The evolution of AI in banking

Given the nature of their business models, it is no wonder banks were early adopters of artificial intelligence. Over the years, AI in baking has undergone a dramatic transformation since machine learning and deep learning technologies (so-called traditional AI) were first introduced into the banking sector. With the release of Python for Data Analysis, or pandas, in the late 2000s, the use of machine learning in banking gained momentum. Banking and finance emerged as some of the most active users of this earlier AI, which paved the way for new developments in ML and related technologies.

Traditional AI systems in banking primarily rely on machine learning. They use the technology to recognize patterns in historical data to identify root causes of past events or define trends for the future. Such systems use predefined rules and are trained on structured data often stored in databases and spreadsheets.

Common use cases of traditional AI systems in banking include:

  • Fraud detection

  • Customer service automation

  • Credit score calculations and risk assessment

  • Algorithmic trading

  • Market trend and customer behavior prediction

Each successive FinTech innovation that came along incrementally transformed banking across its multiple functions, one by one, until generative AI entered the scene to drastically reinvent the entire industry.

Gen AI to reshape banking business models

The advent of generative AI in the banking industry is not about technology evolution—generative artificial intelligence is set to redefine the very essence of banking by shaping entirely new business models. The impact Gen AI has on the banking sector is immense across literally all banking functions, especially in terms of banking operations and decision-making. In the data-rich banking environment, where customer interaction plays a critical role and a substantial workforce performs a wide range of daily routine tasks, generative AI emerges as a catalyst for redefining the boundaries of operational efficiency, customer experience, and rule-based decision-making.

While traditional AI has come a long way in improving efficiency and decision-making in the banking sector, it may have limitations when dealing with unstructured data, natural language understanding, and complex contextual analysis. Generative AI technologies provide a range of state-of-the-art capabilities that have the potential to address these limitations and go even further.

  • Compared to conventional AI, Gen AI’s large language models (LLMs) can learn patterns and structure from even larger volumes of data, including information from unstructured inputs. In banking, this represents a shift towards more sophisticated and creative AI models (such as GPT, Generative Pre-trained Transformer) that can generate highly personalized content for communicating with customers.

  • While traditional AI simply analyzes data and makes predictions by following pre-programmed rules, generative AI, built upon deep neural networks, autonomously creates coherent and contextually relevant outputs.

  • Gen AI models, such as Generative Adversarial Networks (GANs), Variational Autoencoders (VAEs), and large language models like GPT can create synthetic data that replicates the statistical properties of real-world datasets. This is particularly important when real data is scarce, expensive, or sensitive. A practical example could be generating transactional data for anti-fraud models.

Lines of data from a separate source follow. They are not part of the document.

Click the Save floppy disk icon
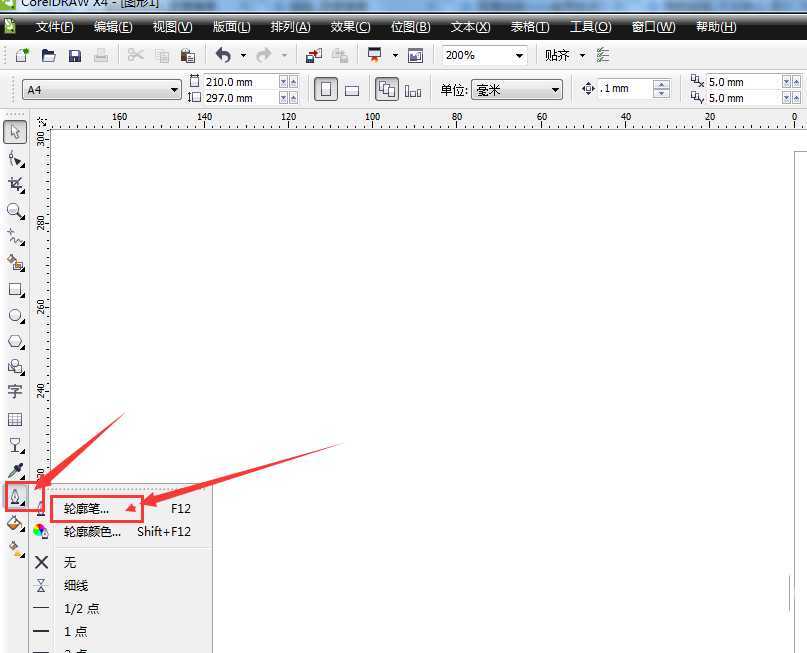The image size is (807, 653). [x=75, y=56]
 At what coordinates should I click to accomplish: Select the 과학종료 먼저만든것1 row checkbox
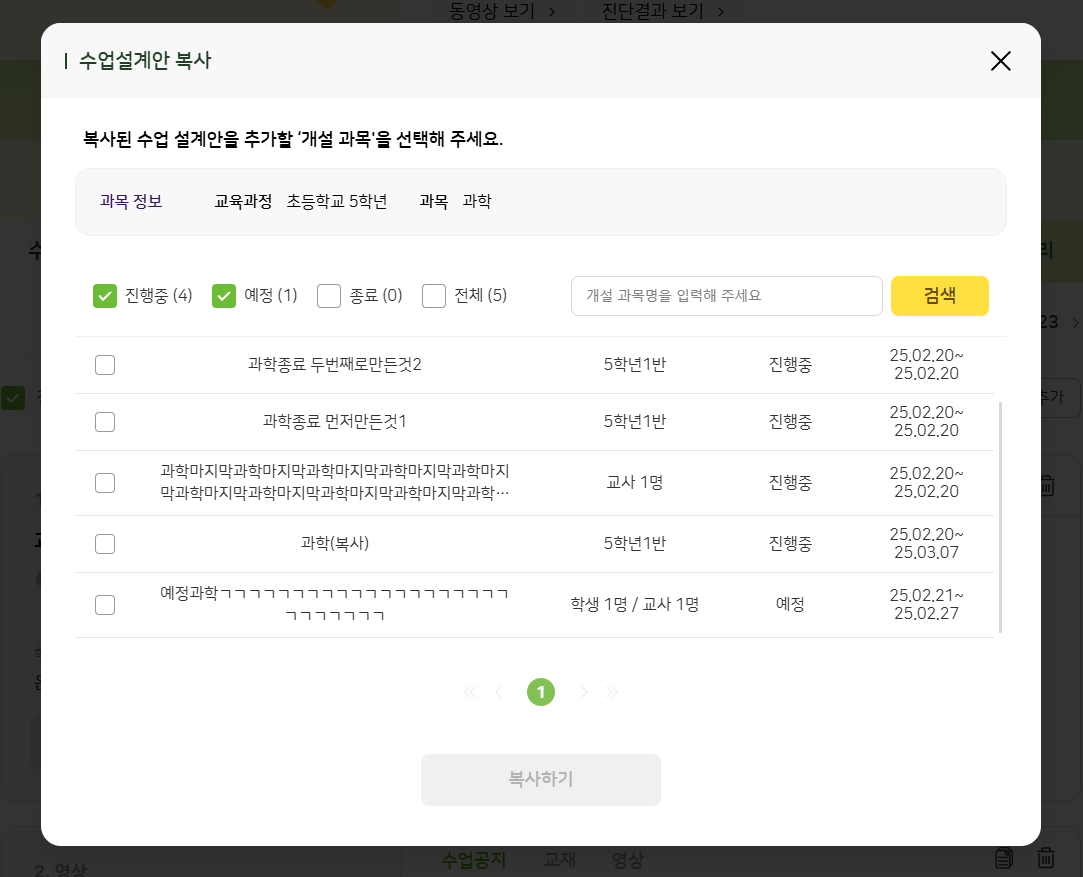[105, 422]
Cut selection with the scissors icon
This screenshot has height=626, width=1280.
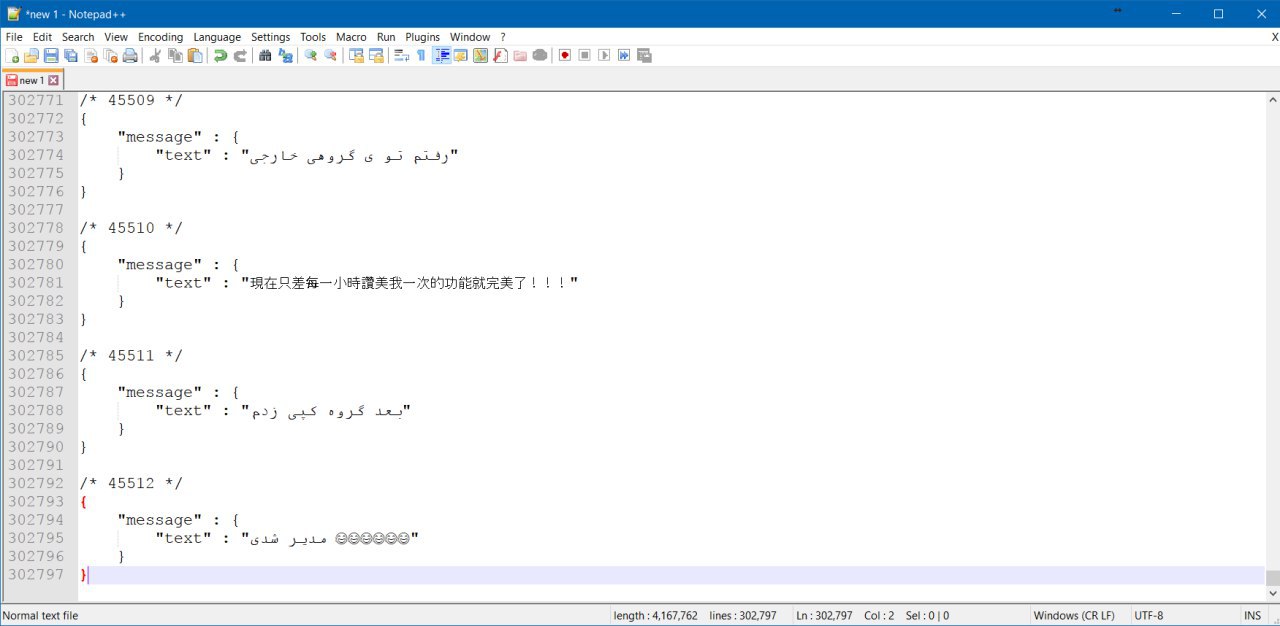tap(155, 56)
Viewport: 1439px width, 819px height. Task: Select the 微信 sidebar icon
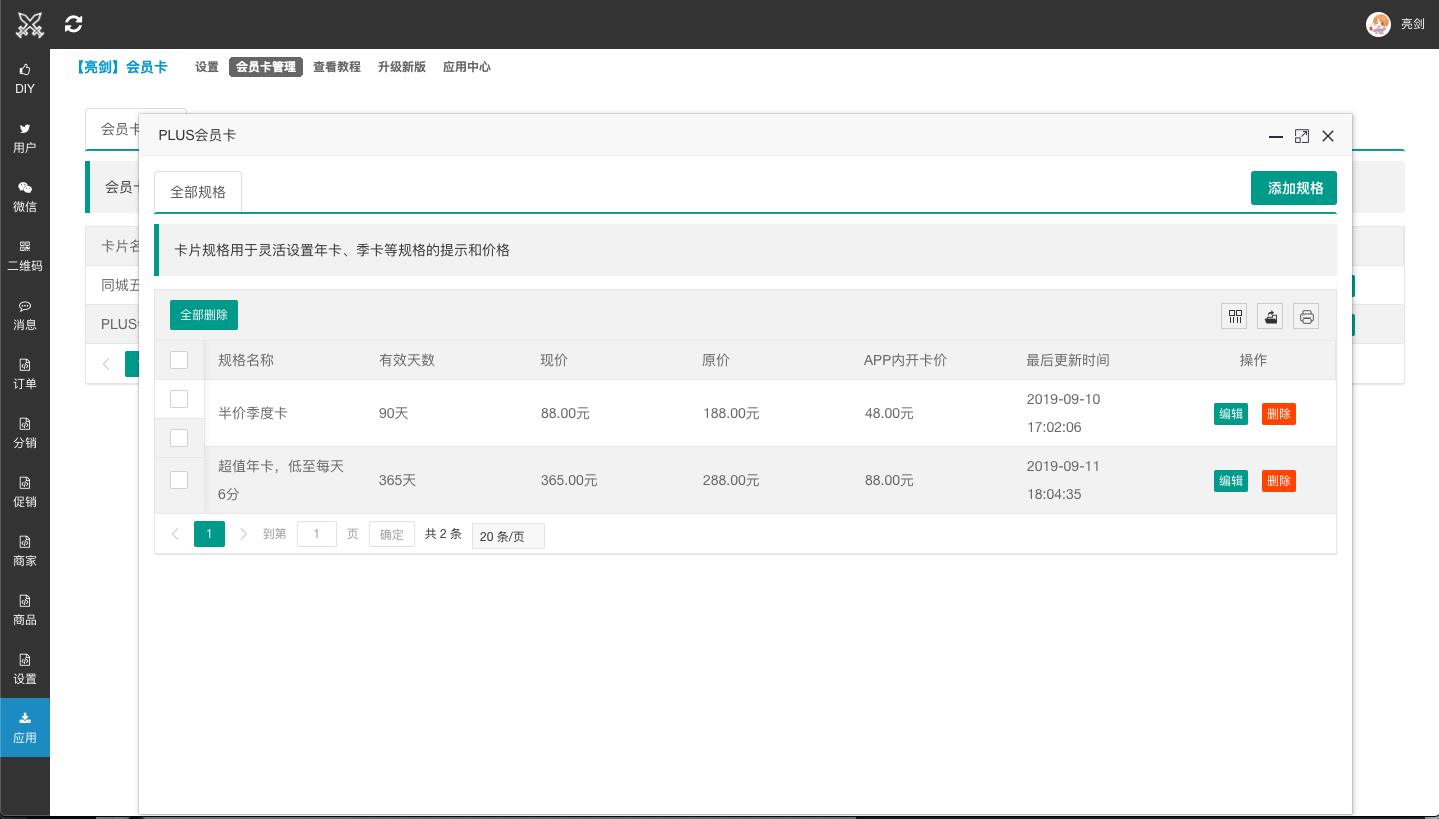(x=24, y=196)
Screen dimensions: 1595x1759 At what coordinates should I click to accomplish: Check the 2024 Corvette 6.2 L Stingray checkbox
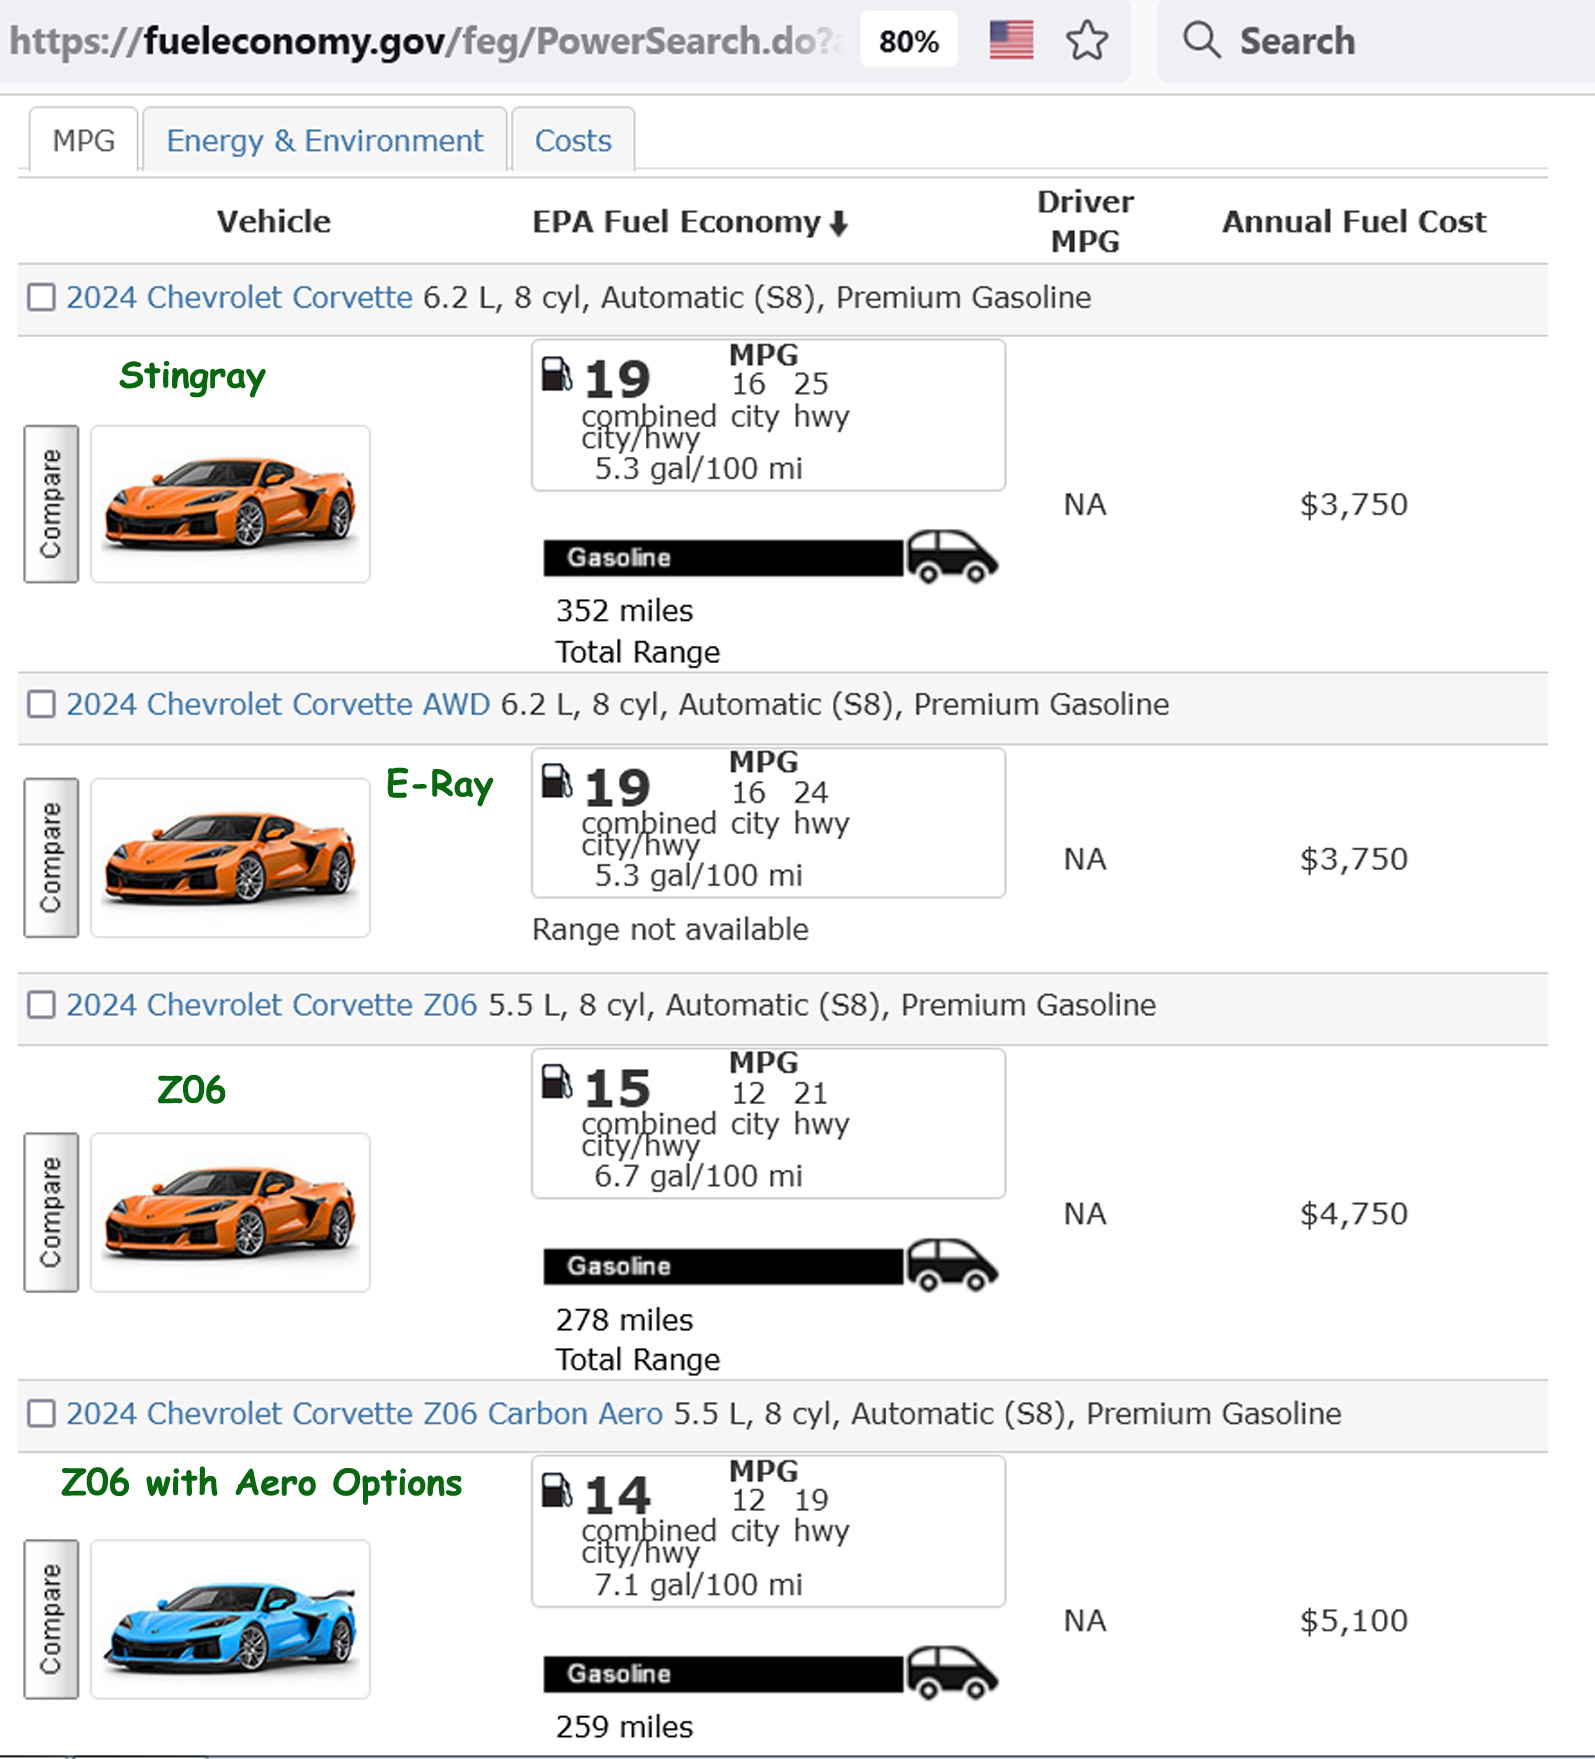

Overall, the switch from traditional AI to generative AI in banking shows a move toward more flexible and human-like AI systems that can understand and generate natural-language text while taking context into account. This is instrumental in creating the most valuable use cases in both customer service and back-office roles. In banking, this can mean using generative AI to streamline customer support, automate report generation, perform sentiment analysis of unstructured text data, and even generate personalized financial advice based on customer interactions and preferences.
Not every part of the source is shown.